Swedish ship-owner (1909–1976)

Gustaf Robert Myrsten (2 December 1909 – 23 January 1976) was a Swedish ship-owner.

==Early life==
Myrsten was born on 2 December 1909 in Othem Parish, Gotland, Sweden, the son of captain Gustaf Myrsten and his wife Märtha (née Löfvenberg). He was the brother of Carl Bertil Myrsten. He passed his real exam and studied at Barlock Business School and then did a year of internship.

==Career==
Myrsten was employed at shipbroking offices in England and Germany from 1932 to 1933. Myrsten was an authorized shipping agent for Gotland, CEO and director of Rederi AB Volo from 1947 and CEO of AB Robert Myrsten from 1950.

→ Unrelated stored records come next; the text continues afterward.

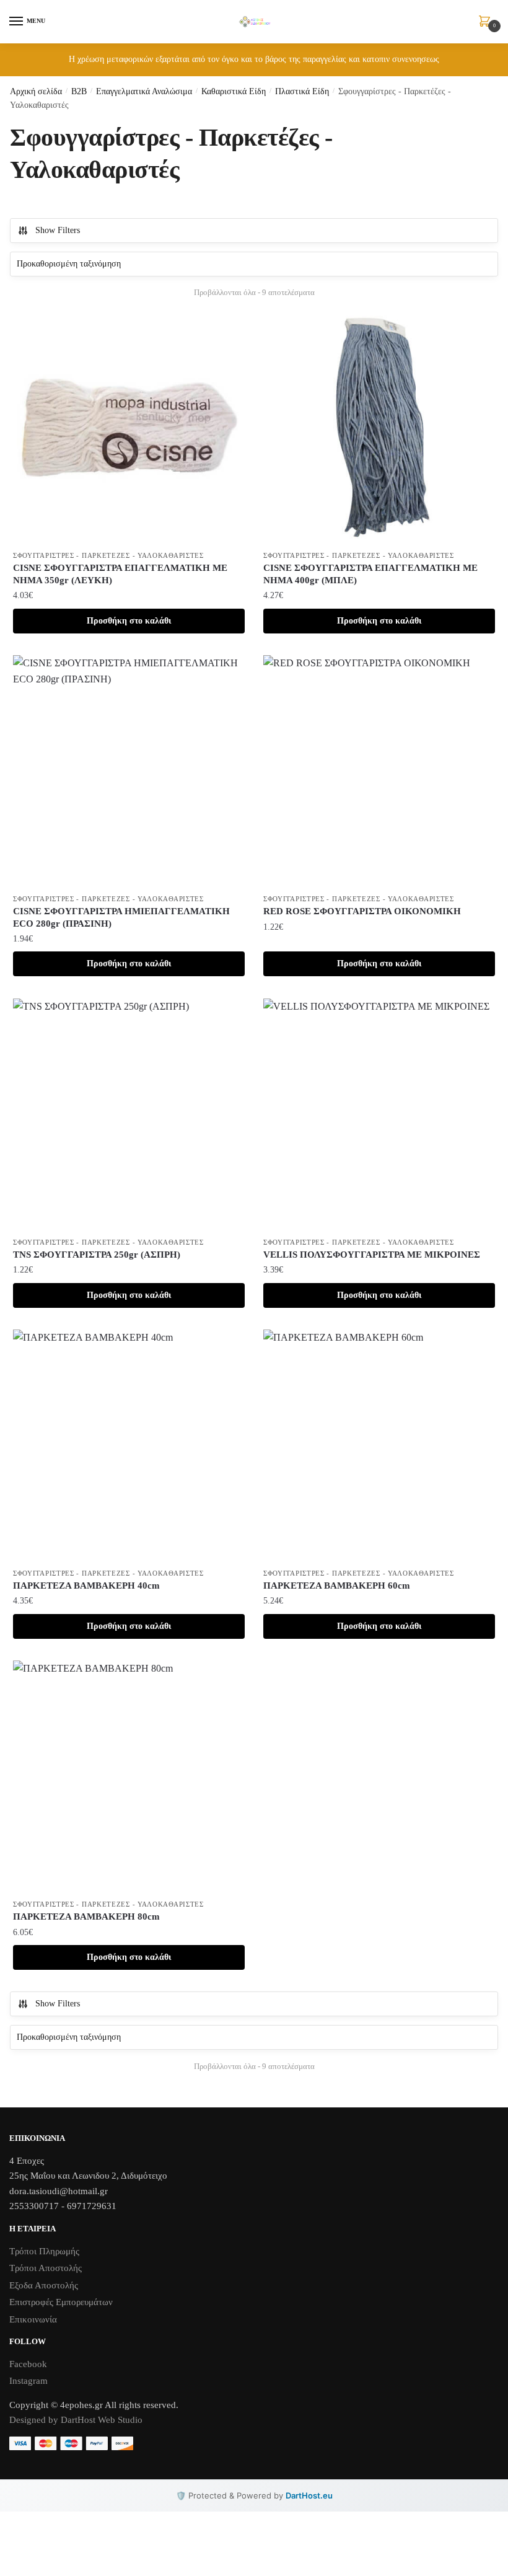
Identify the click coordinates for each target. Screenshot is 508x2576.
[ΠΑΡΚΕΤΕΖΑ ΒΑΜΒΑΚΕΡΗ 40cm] (129, 1445)
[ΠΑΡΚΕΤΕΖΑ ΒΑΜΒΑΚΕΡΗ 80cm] (129, 1776)
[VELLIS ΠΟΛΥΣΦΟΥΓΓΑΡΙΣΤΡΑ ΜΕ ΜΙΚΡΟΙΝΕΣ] (379, 1114)
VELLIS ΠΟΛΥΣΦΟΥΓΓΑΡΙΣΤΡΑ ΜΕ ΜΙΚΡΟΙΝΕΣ (371, 1254)
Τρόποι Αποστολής (45, 2268)
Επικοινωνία (33, 2319)
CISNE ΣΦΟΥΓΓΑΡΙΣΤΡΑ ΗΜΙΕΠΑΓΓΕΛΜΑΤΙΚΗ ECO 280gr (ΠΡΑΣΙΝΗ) (121, 917)
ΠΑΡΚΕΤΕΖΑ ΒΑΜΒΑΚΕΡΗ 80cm (86, 1916)
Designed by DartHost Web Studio (75, 2420)
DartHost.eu (309, 2495)
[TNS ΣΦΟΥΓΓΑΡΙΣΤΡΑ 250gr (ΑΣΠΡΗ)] (129, 1114)
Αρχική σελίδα (36, 91)
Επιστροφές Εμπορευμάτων (61, 2302)
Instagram (28, 2381)
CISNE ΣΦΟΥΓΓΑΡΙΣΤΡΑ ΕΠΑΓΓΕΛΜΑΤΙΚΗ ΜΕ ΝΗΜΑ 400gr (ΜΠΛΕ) (370, 574)
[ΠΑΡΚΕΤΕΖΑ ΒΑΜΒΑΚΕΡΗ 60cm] (379, 1445)
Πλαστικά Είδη (302, 91)
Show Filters (57, 230)
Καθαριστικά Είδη (233, 91)
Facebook (28, 2364)
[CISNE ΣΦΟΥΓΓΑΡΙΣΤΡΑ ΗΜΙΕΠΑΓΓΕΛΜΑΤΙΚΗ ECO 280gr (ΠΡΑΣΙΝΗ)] (129, 771)
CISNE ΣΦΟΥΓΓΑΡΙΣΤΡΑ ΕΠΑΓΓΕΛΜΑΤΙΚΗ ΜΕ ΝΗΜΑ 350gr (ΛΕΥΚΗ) (120, 574)
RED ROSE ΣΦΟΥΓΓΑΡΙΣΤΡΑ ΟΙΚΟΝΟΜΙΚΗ (362, 911)
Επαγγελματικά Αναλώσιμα (144, 91)
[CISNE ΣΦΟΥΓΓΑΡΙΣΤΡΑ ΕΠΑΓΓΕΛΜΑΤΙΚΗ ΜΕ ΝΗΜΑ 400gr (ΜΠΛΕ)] (379, 428)
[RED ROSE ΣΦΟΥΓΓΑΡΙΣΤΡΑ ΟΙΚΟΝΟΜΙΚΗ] (379, 771)
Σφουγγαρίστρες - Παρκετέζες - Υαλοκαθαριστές (108, 555)
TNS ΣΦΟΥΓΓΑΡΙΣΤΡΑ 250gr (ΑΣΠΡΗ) (96, 1254)
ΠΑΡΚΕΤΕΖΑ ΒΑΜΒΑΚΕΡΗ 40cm (86, 1585)
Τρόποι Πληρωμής (44, 2251)
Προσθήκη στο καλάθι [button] (129, 620)
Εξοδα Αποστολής (43, 2285)
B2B (79, 91)
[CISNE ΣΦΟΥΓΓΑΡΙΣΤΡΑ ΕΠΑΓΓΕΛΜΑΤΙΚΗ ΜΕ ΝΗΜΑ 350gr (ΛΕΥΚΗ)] (129, 428)
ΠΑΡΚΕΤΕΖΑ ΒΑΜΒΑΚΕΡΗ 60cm (336, 1585)
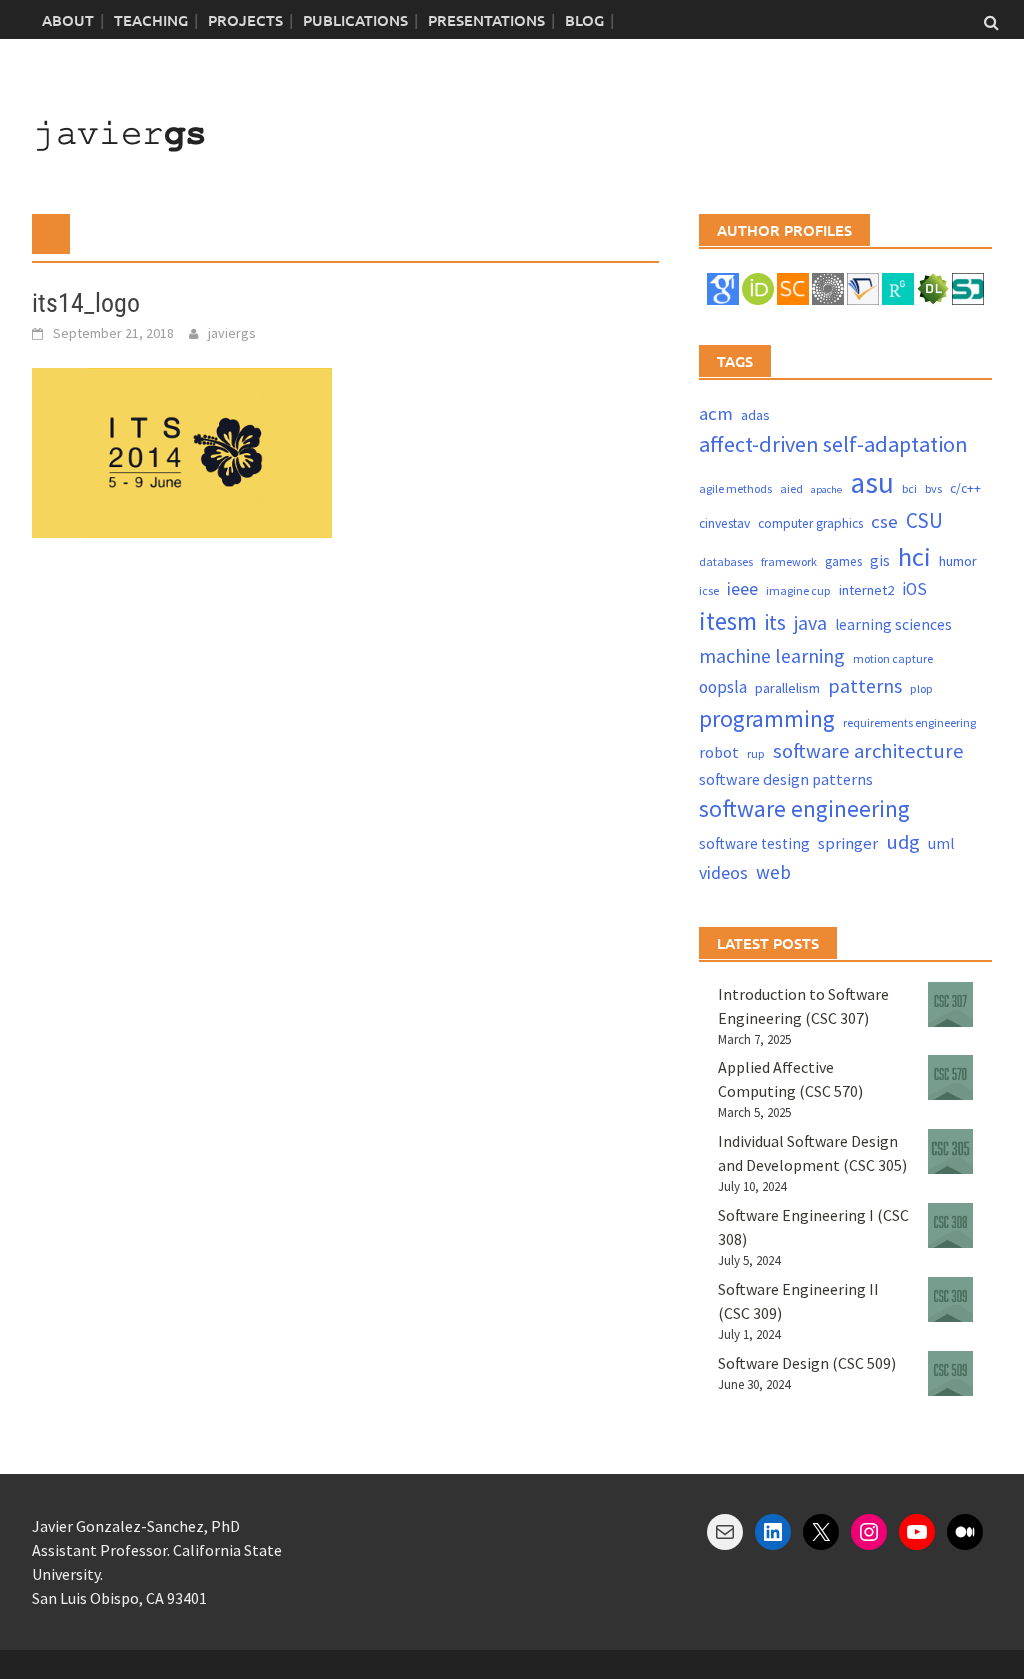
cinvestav (724, 523)
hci (914, 556)
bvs (933, 488)
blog (584, 20)
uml (941, 843)
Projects (245, 20)
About (68, 20)
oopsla (723, 687)
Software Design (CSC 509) (807, 1363)
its (775, 622)
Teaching (151, 20)
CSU (924, 520)
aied (791, 488)
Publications (355, 20)
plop (921, 688)
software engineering (804, 808)
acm (716, 413)
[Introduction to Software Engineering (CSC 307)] (950, 1004)
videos (723, 872)
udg (903, 842)
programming (767, 718)
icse (709, 590)
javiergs (232, 333)
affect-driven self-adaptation (833, 444)
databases (726, 561)
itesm (728, 621)
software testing (754, 843)
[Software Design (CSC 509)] (950, 1373)
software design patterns (786, 779)
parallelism (787, 688)
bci (909, 488)
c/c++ (965, 488)
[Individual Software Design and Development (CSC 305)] (950, 1151)
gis (880, 560)
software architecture (868, 751)
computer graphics (810, 523)
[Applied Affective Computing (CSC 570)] (950, 1077)
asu (872, 482)
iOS (914, 589)
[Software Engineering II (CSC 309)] (950, 1299)
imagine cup (798, 590)
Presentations (486, 20)
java (810, 622)
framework (789, 561)
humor (958, 561)
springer (848, 843)
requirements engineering (909, 722)
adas (755, 415)
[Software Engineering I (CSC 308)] (950, 1225)
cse (884, 521)
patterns (865, 685)
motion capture (893, 658)
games (843, 561)
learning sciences (893, 624)
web (773, 872)
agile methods (735, 488)
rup (756, 753)
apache (826, 489)
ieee (742, 588)
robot (719, 752)
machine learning (772, 655)
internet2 (866, 590)
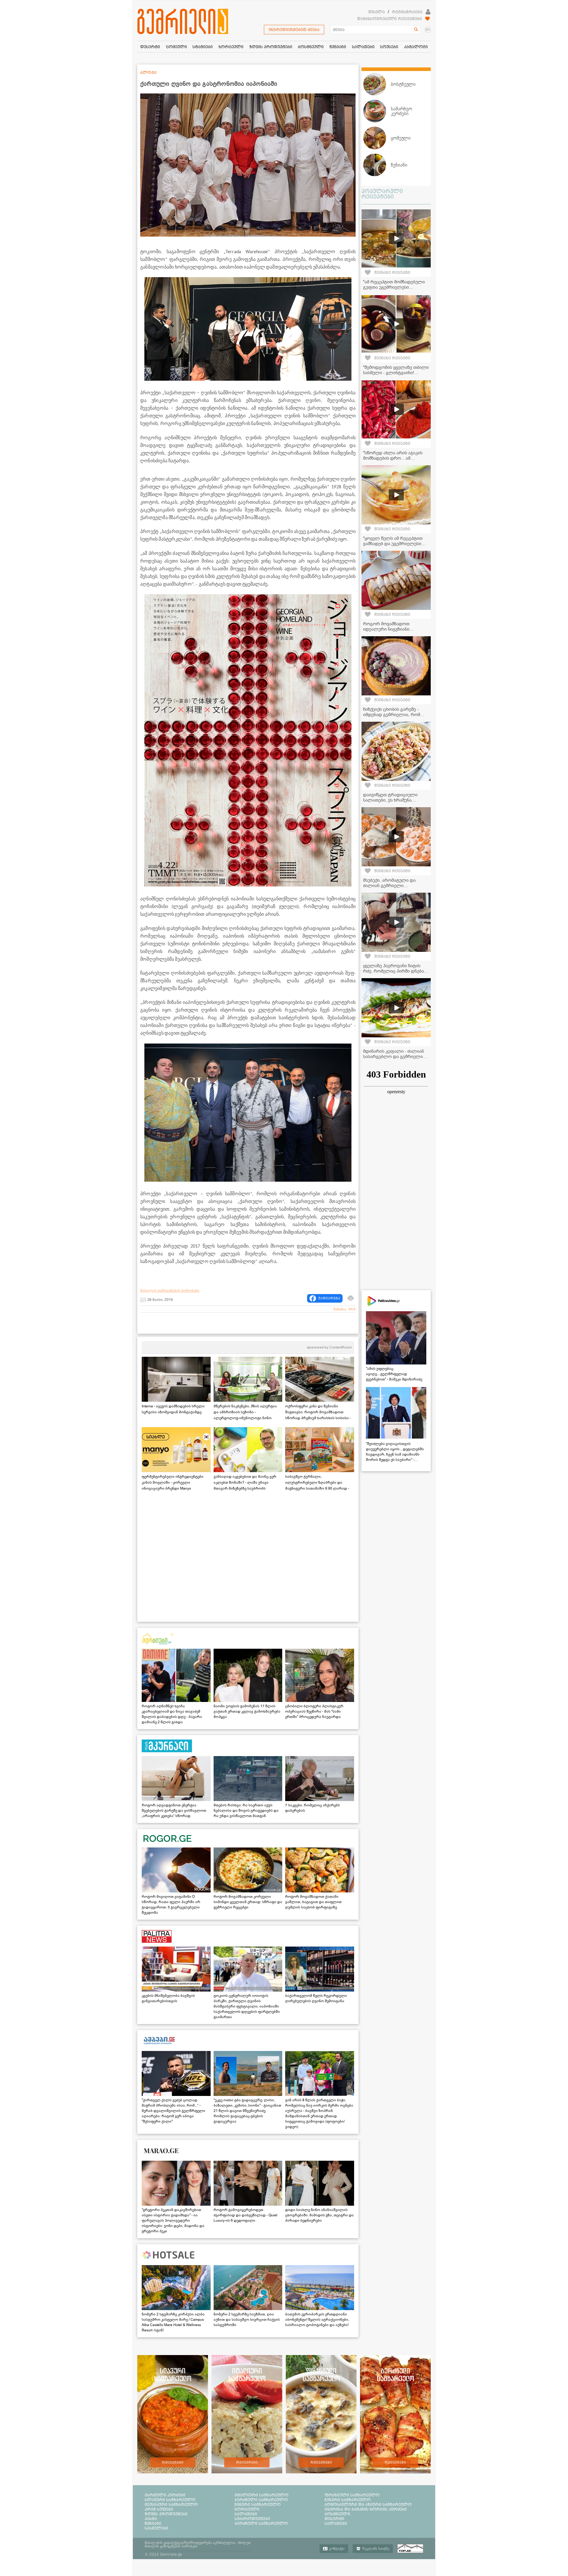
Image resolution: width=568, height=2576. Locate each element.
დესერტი (334, 2519)
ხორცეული (247, 2509)
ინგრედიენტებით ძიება (294, 29)
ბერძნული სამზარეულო (261, 2500)
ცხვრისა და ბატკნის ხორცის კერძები (366, 2509)
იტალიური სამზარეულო (261, 2495)
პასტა (151, 2519)
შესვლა (376, 12)
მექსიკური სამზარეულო (171, 2504)
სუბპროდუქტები (252, 2519)
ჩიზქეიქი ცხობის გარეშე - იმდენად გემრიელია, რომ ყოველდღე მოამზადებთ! (391, 714)
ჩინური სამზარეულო (258, 2504)
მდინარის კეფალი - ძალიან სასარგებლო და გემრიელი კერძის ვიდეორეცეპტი (393, 1056)
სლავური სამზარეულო (170, 2500)
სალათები (246, 2514)
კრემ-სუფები (159, 2509)
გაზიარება (329, 1298)
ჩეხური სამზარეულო (348, 2500)
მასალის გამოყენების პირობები (169, 1290)
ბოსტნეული (337, 2514)
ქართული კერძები (165, 2495)
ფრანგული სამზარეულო (352, 2495)
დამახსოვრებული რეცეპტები (389, 18)
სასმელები (156, 2528)
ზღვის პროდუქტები (166, 2514)
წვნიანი (153, 2523)
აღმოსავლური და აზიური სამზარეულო (368, 2504)
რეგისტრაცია (407, 12)
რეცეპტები (172, 2462)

He was a member of the National Board for the Granting of Loans on Small Ships (Statens lånenämnd för den mindre skeppsfarten) in 1957 and was a member of the Executive Committee and Board of Directors for The Baltic and International Maritime Conference in Copenhagen. Myrsten was a board member of the Swedish Shipowners' Association (Sveriges Redareförening) and Rederi AB Gotland and was a member of the Stockholm Mercantile Marine Office Board (Stockholms sjömansnämnd), the city council and the Slite port directorate and was chairman of Slite Association of the Right (Slite högerförening) from 1959 to 1962.

==Personal life and death==
In 1940, Myrsten married Birgitta Hartzell (1912–2012), the daughter of captain Nils Hartzell and Cecilia Petterson. He was the father of Ann-Sofie (born 1940).

Myrsten died on 23 January 1976 in Othem Parish, Gotland, Sweden. Myrsten was interred at Othem Cemetery on Gotland.